P3-29   -   Regulation of differential growth rates of long bones by insulin-like growth factors Marquez, AP*; McKenna, KM; Cooper, KL; University of California, San Diego a8marque@ucsd.edu

The mammalian skeletal system offers a unique opportunity to understand evolution of complex multicellular organisms. All long bones share a common developmental process, and yet some bones grow extraordinarily large while others seem to grow little at all. In humans, for example, bones span an order of magnitude from the shortest toe bones to the long bones that make up the arms and legs, and bones evolved independently of one another to diversify mammal skeletons. Such differences hint at a level of developmental autonomy, or modularity, that would allow bones to grow at different rates and for different durations of time.

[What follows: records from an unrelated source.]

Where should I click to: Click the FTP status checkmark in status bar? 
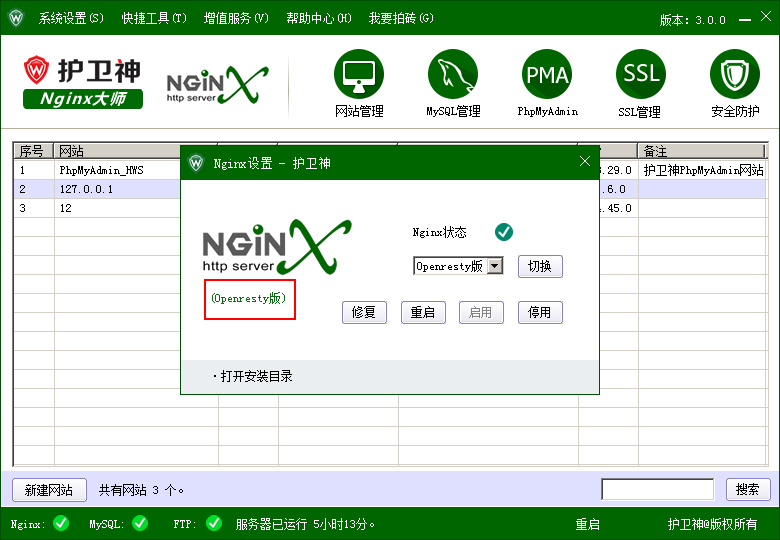tap(214, 523)
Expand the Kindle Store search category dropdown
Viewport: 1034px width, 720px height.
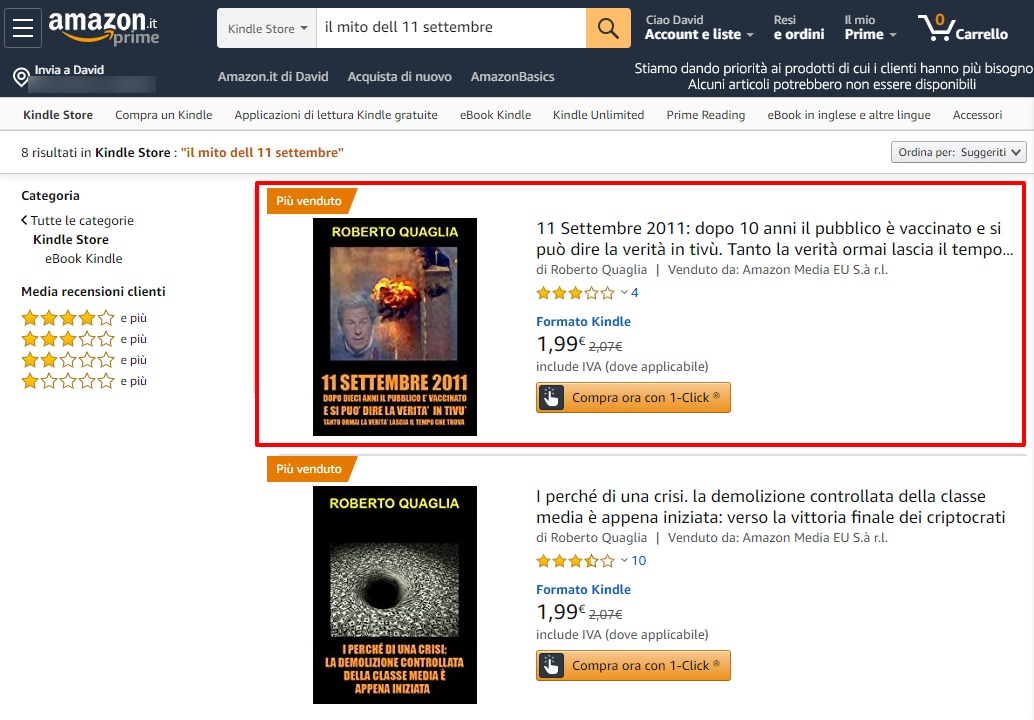click(x=267, y=28)
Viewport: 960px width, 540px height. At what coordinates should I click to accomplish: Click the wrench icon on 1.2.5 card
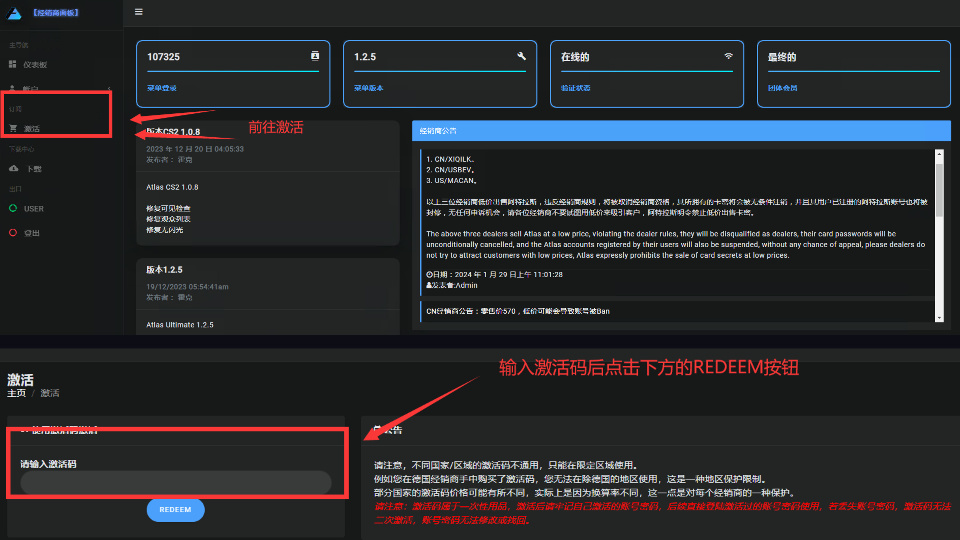click(521, 56)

Regardless of individualized growth rate, all long bones grow by a process of endochondral ossification centered on activities of chondrocytes in the growth cartilage proliferating and undergoing massive cellular enlargement. Interestingly, enlargement and proliferation may be regulated by local insulin-like growth factors, IGF-1 and IGF-2, respectively. The aim of this study is to obtain insight into how IGF-1 and IGF-2 contribute to the differential regulation of the cellular and molecular mechanisms of long bone growth. Using conditional knockout mice for IGF-1 and IGF-2, we demonstrate their relative contributions to skeletal proportions. Additionally, we identify a possible mechanism for the bifurcation of the insulin signaling pathway that accounts for these differences in the regulation of cell behaviors in the growth plate.